BTW: (setq v (cons v v)) -> (push v v)
If it cannot allocate more memory, I expect it to throw a Lisp exception that tells me so, not to crash the whole process.
I greatly appreciate Daniel's work to increase the robustness of Emacs, because it means that there will be fewer situations where a process crash leads to lost work for users. In addition, increasing the robustness of Emacs in such cases will also greatly broaden the set of test cases that can be run reliably, and hence help to detect and correct even more issues.
> Was: Re: bug#30626
(seq-doseq (_ (stream-range 1 1000000)) nil)
Looks like an X Y problem here. Let's fix the garbage collector (X) because of some badly implemented lazy processing (Y) where the real issue is.
I don't believe anyone has a filesystem that can't be traversed by a lazy data structure in Lisp, with a recursive GC, in 8 megs of stack. (Unless, say, the traversal is being fooled by cycles created by directory symlinks.)
Should it also be possible to successfully read any well-formed S-expression that we can create in a text stream? Oops, don't use recursion in the reader, then.
And yes, it should be possible to successfully read any well formed sexp that can be created in a text stream and held in memory. That's why quality parsers use an explicit stack as well.
Recursion is a useful development tool in some cases, but when iterative algorithms fail because they use it, the implementations are buggy.
Your alternative is table based parsers which can only reasonably be implemented with generators. The problem is that table based parsers are slower than hand rolled recursive descent parser by a fairl large margin, and general purpose generators (bison, yacc , etc) tend to have difficulty with the quirky syntax of large languages. Note there have been a number of papers over the years that demonstrated 2x perf improvements in yacc/bison by switching from indexed state transitions to computed go to, but even that leaves them slower than hand rolled.
Not to mention if it is defined in terms of a character-classifying read-table which dispatches functions, which can be patched by the user program (as in Common Lisp).
> That's why quality parsers use an explicit stack as well.
Observation: that rules out the entire description of the ANSI CL reader from being quality, haha.
Seems like a welcome change. I'm not too well versed with the internals, but does 4.6MB seem reasonable for a memory footprint? I mean, compared to Slack, not bad.

(Source records)
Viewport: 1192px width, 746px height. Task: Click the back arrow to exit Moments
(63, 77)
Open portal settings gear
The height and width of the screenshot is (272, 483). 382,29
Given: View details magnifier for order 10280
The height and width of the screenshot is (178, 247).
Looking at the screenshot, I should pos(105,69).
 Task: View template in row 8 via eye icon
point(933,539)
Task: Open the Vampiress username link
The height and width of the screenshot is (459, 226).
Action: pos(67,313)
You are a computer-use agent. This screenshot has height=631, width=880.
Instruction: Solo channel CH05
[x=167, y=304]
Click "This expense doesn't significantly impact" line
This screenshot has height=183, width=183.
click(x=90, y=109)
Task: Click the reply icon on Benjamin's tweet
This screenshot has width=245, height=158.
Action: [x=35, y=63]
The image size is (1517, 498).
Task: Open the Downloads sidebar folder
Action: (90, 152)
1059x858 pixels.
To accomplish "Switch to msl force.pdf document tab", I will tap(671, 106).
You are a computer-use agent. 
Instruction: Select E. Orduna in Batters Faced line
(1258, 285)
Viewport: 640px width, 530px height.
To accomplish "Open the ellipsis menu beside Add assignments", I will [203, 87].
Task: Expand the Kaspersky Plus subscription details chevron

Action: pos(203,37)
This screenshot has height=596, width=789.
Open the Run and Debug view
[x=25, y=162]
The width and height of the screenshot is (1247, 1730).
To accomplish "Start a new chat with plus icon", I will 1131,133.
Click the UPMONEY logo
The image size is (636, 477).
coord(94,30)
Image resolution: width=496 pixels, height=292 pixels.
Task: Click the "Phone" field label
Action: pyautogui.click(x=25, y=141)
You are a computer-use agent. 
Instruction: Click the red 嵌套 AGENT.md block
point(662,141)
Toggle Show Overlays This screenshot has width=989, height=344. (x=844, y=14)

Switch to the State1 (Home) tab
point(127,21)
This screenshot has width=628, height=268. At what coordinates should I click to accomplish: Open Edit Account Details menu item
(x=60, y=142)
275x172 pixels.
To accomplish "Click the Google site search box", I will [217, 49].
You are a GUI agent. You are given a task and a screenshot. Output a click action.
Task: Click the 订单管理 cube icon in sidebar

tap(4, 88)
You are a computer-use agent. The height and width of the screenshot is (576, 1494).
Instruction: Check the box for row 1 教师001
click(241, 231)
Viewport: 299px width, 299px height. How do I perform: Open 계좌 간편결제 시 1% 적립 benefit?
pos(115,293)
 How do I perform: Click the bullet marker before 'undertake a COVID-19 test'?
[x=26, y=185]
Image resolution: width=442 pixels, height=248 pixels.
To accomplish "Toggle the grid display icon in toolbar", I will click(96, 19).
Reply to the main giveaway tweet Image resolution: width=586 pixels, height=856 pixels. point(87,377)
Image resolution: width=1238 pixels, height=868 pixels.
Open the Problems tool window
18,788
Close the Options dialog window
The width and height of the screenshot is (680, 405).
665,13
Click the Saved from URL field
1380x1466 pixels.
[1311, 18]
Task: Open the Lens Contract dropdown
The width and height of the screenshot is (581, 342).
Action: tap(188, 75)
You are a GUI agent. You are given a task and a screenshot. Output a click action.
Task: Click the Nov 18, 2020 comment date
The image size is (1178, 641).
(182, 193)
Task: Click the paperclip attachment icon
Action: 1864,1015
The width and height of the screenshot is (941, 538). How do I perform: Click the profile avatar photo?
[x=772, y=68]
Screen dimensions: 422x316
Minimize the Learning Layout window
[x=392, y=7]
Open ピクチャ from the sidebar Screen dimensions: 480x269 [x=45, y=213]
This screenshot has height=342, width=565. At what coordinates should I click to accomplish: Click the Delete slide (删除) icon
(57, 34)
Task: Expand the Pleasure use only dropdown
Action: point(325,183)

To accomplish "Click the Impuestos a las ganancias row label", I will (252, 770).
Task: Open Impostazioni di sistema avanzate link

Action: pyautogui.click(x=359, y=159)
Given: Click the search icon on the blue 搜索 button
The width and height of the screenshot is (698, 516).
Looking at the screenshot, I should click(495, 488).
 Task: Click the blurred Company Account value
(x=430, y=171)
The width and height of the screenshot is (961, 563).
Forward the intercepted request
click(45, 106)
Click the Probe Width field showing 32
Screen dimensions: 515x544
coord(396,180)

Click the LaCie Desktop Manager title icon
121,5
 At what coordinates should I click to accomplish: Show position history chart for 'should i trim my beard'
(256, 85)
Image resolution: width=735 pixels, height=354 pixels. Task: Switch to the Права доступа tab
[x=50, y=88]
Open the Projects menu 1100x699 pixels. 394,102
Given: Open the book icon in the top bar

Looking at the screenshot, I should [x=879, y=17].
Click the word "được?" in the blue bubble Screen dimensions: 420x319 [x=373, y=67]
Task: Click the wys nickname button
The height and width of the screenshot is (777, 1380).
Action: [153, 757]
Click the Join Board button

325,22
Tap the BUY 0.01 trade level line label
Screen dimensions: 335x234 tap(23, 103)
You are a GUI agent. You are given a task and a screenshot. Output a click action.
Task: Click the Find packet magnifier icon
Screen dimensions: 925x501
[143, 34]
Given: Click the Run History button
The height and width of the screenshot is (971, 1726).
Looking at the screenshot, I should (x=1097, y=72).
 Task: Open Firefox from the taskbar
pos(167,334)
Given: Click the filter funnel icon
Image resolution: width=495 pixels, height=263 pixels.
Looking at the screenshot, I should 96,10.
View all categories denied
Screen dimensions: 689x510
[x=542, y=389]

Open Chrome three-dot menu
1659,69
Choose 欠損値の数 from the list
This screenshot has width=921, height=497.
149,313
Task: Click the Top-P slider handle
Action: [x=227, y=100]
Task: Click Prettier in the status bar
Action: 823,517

Work to complete: Return the passage of the forum thread from "BTW: (setq v" up to and including "1 1000000)) nil)", copied word for word.

Exercise solution:
BTW: (setq v (cons v v)) -> (push v v)
If it cannot allocate more memory, I expect it to throw a Lisp exception that tells me so, not to crash the whole process.
I greatly appreciate Daniel's work to increase the robustness of Emacs, because it means that there will be fewer situations where a process crash leads to lost work for users. In addition, increasing the robustness of Emacs in such cases will also greatly broaden the set of test cases that can be run reliably, and hence help to detect and correct even more issues.
> Was: Re: bug#30626
(seq-doseq (_ (stream-range 1 1000000)) nil)